A questão é que grupos de direitos humanos acusam Pequim de prender cerca de 10 milhões de uigures e outras minorias muçulmanas em campos de prisioneiros, alegações que as autoridades chinesas negam. Estes campos são, por sua vez, zonas de produção de algodão utilizadas em roupas da Shein, mas também de varejistas ocidentais, como H&M e Nike

Estas marcas se posicionaram contra o suposto uso de trabalho forçado na produção de algodão na província chinesa de Xinjiang, o que revoltou chineses nas redes sociais. Personalidades públicas do país que tinham contratos com as marcas chegaram a romper, segundo a agência France Press (AFP).

Produtos da HM, a segunda maior varejista de roupas do mundo, desapareceram dos sites de e-commerce Taobao e Alibaba no ano passado em retaliação. 
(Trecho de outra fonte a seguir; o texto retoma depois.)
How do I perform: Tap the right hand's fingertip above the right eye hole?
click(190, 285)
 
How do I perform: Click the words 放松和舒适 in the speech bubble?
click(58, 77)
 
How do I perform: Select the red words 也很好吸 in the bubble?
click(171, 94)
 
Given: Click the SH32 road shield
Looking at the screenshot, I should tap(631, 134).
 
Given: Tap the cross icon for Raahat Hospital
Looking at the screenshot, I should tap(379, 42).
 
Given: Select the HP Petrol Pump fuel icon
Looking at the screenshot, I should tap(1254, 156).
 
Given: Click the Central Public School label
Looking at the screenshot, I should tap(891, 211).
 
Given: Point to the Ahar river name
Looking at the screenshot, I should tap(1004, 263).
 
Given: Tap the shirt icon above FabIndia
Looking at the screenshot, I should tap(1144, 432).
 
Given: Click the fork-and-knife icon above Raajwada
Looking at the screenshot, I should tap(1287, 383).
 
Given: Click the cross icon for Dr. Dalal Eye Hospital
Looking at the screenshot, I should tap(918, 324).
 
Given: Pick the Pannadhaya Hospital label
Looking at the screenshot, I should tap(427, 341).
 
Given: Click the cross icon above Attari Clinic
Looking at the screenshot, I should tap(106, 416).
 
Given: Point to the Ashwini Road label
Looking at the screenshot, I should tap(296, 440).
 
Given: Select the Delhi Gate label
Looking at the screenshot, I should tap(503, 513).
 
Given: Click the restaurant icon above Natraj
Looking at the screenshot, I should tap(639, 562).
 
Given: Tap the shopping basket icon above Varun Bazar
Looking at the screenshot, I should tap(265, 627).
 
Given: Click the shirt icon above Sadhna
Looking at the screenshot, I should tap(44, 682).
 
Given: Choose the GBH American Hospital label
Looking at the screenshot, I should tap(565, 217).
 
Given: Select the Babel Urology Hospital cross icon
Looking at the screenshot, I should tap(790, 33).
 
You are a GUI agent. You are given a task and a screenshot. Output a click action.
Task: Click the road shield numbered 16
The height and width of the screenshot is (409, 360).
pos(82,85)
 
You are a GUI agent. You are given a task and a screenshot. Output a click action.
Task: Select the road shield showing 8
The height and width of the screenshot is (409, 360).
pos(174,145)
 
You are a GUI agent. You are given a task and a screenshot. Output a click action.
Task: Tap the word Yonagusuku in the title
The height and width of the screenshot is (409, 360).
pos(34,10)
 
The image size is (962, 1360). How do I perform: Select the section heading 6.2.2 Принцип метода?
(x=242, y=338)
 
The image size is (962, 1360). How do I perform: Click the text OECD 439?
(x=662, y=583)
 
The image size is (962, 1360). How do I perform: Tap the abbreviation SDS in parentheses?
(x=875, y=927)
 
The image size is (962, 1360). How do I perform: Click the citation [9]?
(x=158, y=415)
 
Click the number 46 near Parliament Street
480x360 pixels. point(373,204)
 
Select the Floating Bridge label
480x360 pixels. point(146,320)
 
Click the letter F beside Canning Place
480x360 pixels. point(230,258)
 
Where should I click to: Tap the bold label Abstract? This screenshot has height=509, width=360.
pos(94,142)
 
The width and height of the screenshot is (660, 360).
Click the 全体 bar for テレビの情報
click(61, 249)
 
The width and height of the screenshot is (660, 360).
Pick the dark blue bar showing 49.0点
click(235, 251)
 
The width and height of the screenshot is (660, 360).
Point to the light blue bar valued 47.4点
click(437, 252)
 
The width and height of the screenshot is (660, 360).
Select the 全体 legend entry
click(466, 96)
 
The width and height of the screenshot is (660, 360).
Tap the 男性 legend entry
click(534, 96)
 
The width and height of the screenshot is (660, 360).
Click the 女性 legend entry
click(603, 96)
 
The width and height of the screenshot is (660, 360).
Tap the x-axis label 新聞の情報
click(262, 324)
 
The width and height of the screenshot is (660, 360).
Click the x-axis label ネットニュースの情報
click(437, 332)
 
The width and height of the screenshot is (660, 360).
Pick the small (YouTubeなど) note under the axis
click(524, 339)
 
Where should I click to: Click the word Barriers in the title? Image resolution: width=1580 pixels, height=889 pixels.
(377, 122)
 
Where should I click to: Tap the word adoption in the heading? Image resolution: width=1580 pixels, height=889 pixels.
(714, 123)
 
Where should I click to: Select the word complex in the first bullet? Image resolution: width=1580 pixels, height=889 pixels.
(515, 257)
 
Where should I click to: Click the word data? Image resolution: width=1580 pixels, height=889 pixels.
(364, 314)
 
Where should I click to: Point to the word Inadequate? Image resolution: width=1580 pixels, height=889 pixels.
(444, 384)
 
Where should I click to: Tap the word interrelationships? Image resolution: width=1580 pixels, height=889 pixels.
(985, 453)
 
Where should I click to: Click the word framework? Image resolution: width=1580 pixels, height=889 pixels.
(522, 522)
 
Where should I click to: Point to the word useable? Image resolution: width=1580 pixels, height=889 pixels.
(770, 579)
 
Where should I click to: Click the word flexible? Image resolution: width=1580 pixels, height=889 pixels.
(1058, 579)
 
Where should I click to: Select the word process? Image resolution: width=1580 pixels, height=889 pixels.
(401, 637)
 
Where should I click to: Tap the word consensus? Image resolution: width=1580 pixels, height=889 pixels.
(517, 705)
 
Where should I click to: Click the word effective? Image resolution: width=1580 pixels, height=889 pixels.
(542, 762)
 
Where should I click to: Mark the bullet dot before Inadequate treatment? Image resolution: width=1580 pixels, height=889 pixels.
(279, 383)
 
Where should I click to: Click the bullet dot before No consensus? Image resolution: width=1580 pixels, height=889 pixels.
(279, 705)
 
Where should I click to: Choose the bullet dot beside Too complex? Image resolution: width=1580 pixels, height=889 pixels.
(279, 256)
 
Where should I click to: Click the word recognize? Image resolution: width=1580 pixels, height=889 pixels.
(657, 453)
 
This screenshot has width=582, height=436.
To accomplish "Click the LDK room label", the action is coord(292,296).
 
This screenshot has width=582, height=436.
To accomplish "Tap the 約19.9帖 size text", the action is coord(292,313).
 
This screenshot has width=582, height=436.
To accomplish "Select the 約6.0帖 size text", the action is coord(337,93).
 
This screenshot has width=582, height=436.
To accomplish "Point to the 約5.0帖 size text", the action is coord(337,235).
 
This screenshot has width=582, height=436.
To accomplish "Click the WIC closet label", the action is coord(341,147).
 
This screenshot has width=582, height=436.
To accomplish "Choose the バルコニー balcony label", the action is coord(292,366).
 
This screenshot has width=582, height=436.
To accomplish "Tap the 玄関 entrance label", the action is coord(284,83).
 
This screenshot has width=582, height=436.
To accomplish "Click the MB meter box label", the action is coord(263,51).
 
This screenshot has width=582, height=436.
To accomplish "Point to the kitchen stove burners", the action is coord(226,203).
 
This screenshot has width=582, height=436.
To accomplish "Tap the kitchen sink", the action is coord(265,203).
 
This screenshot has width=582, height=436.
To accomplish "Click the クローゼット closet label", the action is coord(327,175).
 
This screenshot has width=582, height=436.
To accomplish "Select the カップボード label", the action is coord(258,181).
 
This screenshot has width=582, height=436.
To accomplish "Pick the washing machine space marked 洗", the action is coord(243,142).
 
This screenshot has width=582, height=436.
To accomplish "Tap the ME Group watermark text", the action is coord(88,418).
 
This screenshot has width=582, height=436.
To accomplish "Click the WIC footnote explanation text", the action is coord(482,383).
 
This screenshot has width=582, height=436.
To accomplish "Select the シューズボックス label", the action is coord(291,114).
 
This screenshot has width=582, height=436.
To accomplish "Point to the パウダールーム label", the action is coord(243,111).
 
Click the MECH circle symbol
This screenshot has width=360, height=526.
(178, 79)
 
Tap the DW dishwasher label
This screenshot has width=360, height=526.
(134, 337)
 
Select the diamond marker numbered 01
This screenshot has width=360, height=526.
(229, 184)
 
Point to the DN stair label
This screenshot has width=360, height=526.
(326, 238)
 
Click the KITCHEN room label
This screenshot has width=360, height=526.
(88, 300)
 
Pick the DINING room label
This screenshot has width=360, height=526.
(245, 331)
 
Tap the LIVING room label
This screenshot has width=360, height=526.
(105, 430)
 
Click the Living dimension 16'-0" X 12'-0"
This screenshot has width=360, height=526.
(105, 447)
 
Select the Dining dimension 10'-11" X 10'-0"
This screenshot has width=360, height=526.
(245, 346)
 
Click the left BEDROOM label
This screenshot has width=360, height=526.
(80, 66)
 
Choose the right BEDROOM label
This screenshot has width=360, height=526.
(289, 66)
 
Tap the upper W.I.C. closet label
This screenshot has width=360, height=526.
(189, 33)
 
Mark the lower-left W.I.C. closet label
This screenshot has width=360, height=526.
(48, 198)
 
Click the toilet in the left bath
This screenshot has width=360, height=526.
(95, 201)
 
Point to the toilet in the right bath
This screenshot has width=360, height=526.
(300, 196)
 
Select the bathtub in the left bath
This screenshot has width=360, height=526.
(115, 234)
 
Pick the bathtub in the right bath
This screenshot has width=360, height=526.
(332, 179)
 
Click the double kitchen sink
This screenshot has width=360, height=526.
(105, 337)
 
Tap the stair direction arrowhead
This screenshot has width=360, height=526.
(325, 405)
Somado a isso, sanções dos governos americanos e europeus sobre Xinjiang geraram resistência do governo chinês, que chama esses campos de “centros de treinamento vocacional” projetados para combater a pobreza e o extremismo religioso.

No entanto, o comércio exterior da região de Xinjiang saltou 40%, para um recorde de US$ 409,2 bilhões nos primeiros 10 meses de 2023, o que coloca em cheque a eficácia das sanções ocidentais impostas sobre supostos abusos de uigures após relatos de trabalho forçado e outras violações dos direitos humanos.

Enquanto isso, um grupo anônimo batizado de “Shut Down Shein” denuncia supostas práticas anticompetitivas, que vão desde a sonegação do pagamento de bilhões de dólares em tarifas de importação à coleta de dados dos consumidores americanos para uso do partido comunista chinês.

Mas segundo o Washington Post, o grupo é financiado por diversas marcas americanas, além de organizações de direitos humanos.